Teraz mamy najświeższe dane w tym zakresie. - W Niemczech w wyniku wprowadzenia biletu za 9 EUR popularność podróży kolejowych w czerwcu wzrosła o ponad 40 proc. w porównaniu do czerwca 2019 ("ostatniego normalnego przed pandemią"). Nieznacznie zmniejszyła się popularność podróży samochodowych - piszą ekonomiści PKO BP. Tak więc bilet zadziałał, ale tylko połowicznie, bo Niemcy z samochodów gremialnie się nie przesiedli do pociągów. Raczej korzystali z okazji do podróży koleją.
Czas podsumowań w Niemczech
Po miesiącu działania tego rozwiązania eksperci uważają, że bilet za 9 euro się sprawdził, choć zwracają uwagę na problemy. Oczywiście większe zainteresowania przełożyło się na obłożenie pociągów, a co za tym idzie komfort podróży. Do tego w czerwcu w trakcie Zielonych Świątek zwiększony dodatkowo był ruch w popularnych wśród turystów.

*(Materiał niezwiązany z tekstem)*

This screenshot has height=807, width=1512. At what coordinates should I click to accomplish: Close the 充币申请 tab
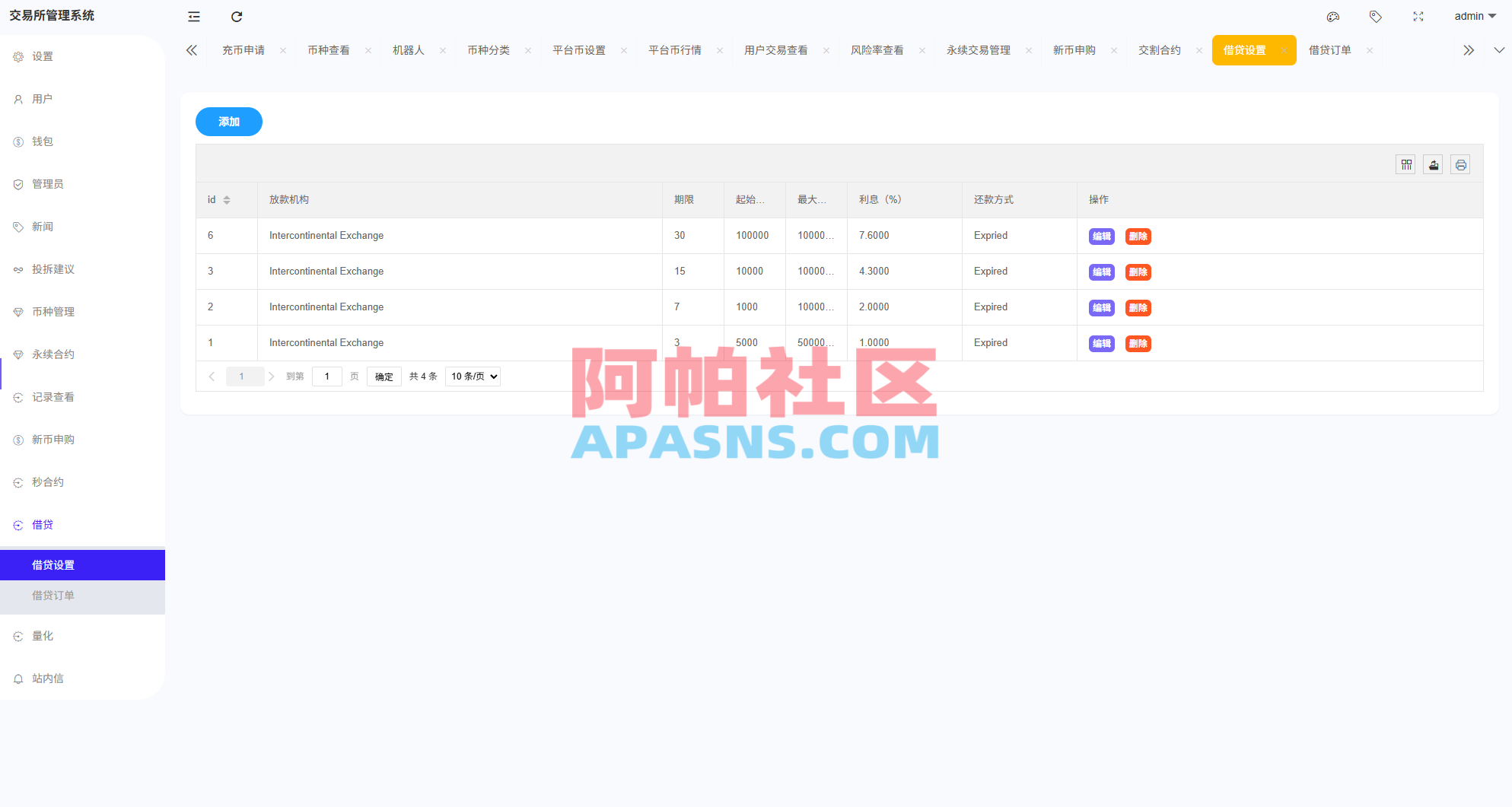tap(282, 49)
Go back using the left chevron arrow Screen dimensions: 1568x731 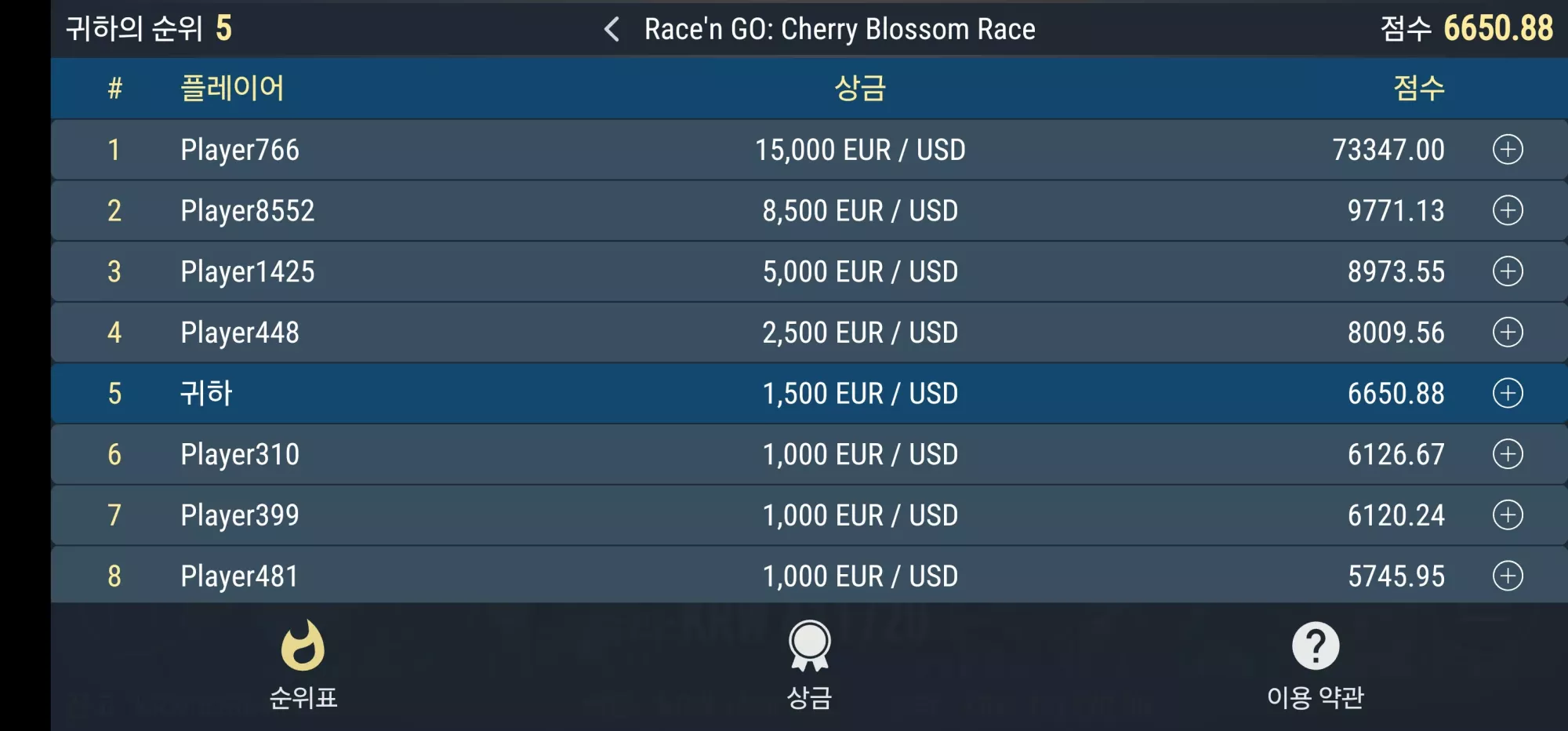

Jednak Związek Niemieckich Przedsiębiorstw Transportowych (VDV) zwraca uwagę na zupełnie inny problem związany z finansowaniem przez rząd programu.
Ministerstwo Transportu zapewnia 2,5 miliarda euro w ciągu trzech miesięcy, aby zrekompensować utratę przychodów spowodowaną sztucznie niską ceną biletów, a mimo to nie udostępniono żadnych pieniędzy na dodatkowy personel, autobusy lub pociąg – mówi cytowany przez dw.com Lars Wagner z VDV.
Według Wagnera programu nie uda się kontynuować w sierpniu przy tej cenie biletu i państwach dotacjach.